“I am sure of that,” cried the Bostonian; “that’s the way our people do when brought within the sphere of attraction of a court.”

“And is it not strange,” resumed my friend, “that the Americans, who at home are the most thin-skinned people in the world,—always ready to punish in the most severe, and sometimes in the most atrocious manner, every offence offered to the nation or to individuals,—should, on leaving home, so far lay aside their character and self-respect as to literally creep through the palaces of princes for the sordid satisfaction of being able to say that they have been there?”

“The contempt of our fashionable people for the liberal institutions of their country, and their admiration of everything that is European, are so well known and understood in Europe,” observed the Bostonian, “that of all the travellers through France, Germany, and Italy, the Americans suffer the least molestation or inconvenience from passports. Their presence in any country can only serve to chill the ardour of the liberals, as there is indeed no greater punishment for an European demagogue than to pass a year or two in the United States. Our fashionable society is capable of curing the maddest republican of his political distemper. Just send him over here for two months, with plenty of letters to our first people, and he will return home as quiet and loyal a subject as any one born in the sunshine of royal favour.”

“And, on the other hand, it is the European emigrants that have been chiefly instrumental in establishing our present mob government,” observed the New-Yorker. “Those blackguards—I mean principally the Germans and the Irish,—come here with the most ridiculous notions of liberty and equality. Having been slaves all their lives, they set an exaggerated value on freedom, without knowing the value of property. The British constitution, after all, is the best adapted to the wants of a free people; isn’t it?”

“Most assuredly it is,” replied the Bostonian; “we all know it, but none of us dare say so aloud, for fear of being mobbed: but murder will out, you know.”

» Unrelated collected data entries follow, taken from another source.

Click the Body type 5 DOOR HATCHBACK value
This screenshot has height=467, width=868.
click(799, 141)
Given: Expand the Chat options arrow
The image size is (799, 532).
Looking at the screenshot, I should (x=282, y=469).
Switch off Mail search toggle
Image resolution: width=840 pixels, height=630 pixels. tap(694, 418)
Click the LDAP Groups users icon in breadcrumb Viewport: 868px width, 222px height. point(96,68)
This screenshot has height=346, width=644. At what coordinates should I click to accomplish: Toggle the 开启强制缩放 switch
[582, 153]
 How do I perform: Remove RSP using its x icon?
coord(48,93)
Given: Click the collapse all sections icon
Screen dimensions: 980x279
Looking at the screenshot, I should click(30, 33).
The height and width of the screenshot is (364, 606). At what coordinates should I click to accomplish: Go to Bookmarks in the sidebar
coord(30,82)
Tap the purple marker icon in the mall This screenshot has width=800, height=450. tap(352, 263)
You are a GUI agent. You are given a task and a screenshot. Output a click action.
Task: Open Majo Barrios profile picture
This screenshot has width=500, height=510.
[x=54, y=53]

“What can a man know about our institutions, if he be not ‘raised’ among us?” rejoined the New-Yorker. “Our institutions, after all, are but the English, improved or mutilated, just as you please; but, be this as it may, I prefer the English to our own. I cannot bear equality.”

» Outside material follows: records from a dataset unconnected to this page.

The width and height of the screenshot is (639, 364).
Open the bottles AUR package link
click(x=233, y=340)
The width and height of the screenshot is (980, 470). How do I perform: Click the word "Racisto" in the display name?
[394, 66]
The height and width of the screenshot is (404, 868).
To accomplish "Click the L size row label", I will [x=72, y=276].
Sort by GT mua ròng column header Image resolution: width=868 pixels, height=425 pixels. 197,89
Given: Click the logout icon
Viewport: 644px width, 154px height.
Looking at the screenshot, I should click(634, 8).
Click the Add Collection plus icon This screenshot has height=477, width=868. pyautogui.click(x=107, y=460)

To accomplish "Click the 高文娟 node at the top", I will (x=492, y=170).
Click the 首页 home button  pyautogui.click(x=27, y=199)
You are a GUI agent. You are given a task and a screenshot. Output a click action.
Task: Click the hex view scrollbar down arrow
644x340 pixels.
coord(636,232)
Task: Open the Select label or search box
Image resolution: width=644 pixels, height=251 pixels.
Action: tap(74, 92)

“Nor I,” said the other American.

“Nor I either,” said the Bostonian; “and I know a number of our people who would not stay in Paris, on account of the ridiculous equality which pervades all classes of French society. They have had quarrels with their servants, and have been summoned with those scoundrels before the same tribunal.”

“That’s the reason I dislike the Irish so much,” resumed the New-Yorker. “They are scarcely a year in the country before they pretend to be equal to our born citizens. I should have no objection to their coming here, provided they would be contented to remain servants,—the only condition, by the by, they are fit for: but when they come without a cent in their pockets, pretending to enjoy the same privileges as our oldest and most respectable citizens, my blood boils with rage; and I would rather live among the Hottentots at the Cape of Good Hope, than in the United States, where every cart-man is as good as myself.”

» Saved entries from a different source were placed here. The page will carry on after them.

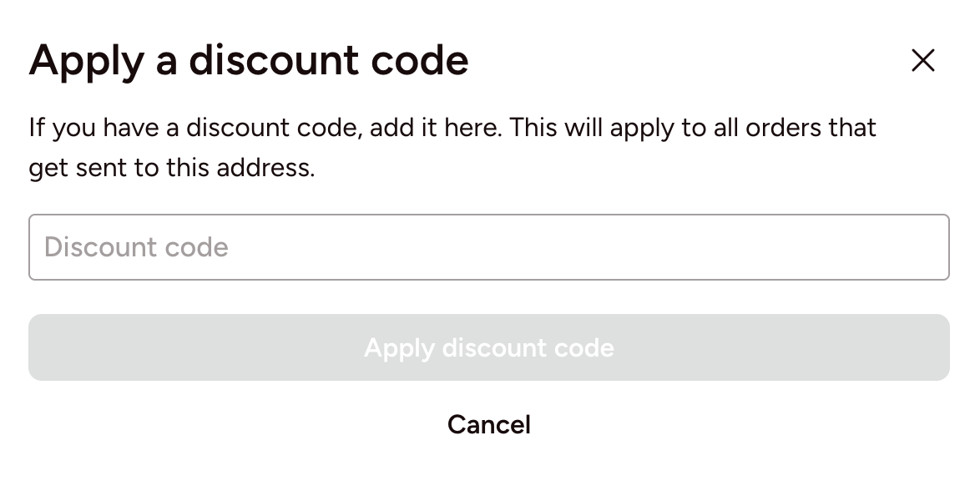Click the 'get sent to this address' text

pos(171,168)
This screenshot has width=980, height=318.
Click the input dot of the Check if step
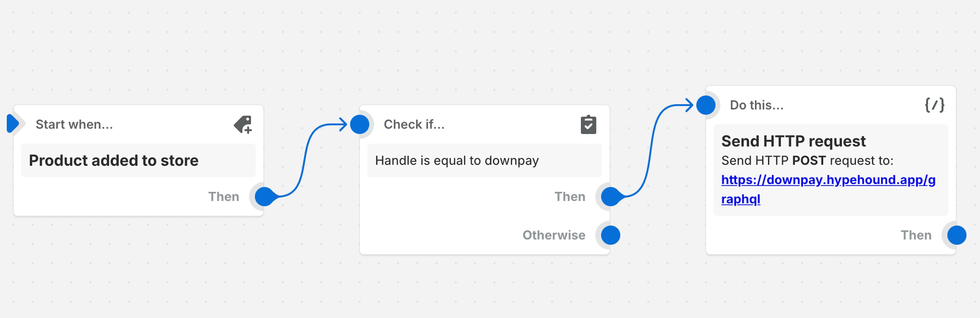point(360,125)
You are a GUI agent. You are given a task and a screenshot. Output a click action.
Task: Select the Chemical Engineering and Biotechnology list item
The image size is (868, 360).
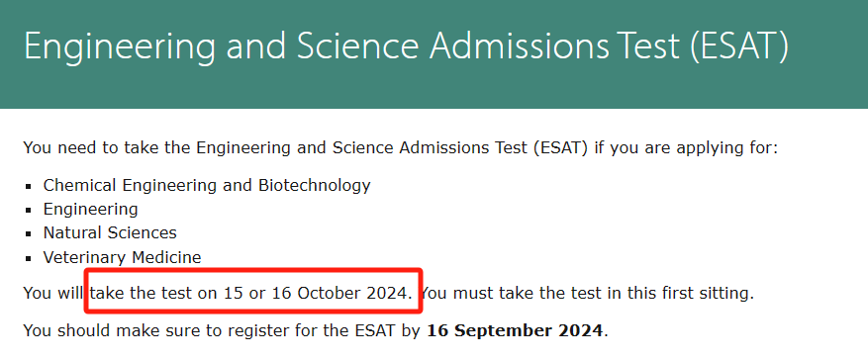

“I assure you,” said my friend, with a significant smile, “no people in the world are better satisfied of their superiority than the higher classes of Americans. If their pretensions were recognised by the people at large, there would be no happier set of men in the world. There is no species of perfection which they do not attribute to one another: so that one is constantly reminded of the fable of the two asses, one of which found the other an excellent singer, while the latter discovered in the first a great talent for public speaking; the rest of the animals seeing neither the singer nor the orator in either of them. I am at once for an aristocracy like the English, with some lasting, real distinctions. Our patriots have ruined the country by abolishing the institution among us. It would have protected us against the vulgarity of our moneyed men, and produced noblemen instead of fashionable dandies, who are talking of the privileges of gentlemen before they are entitled to the distinction.”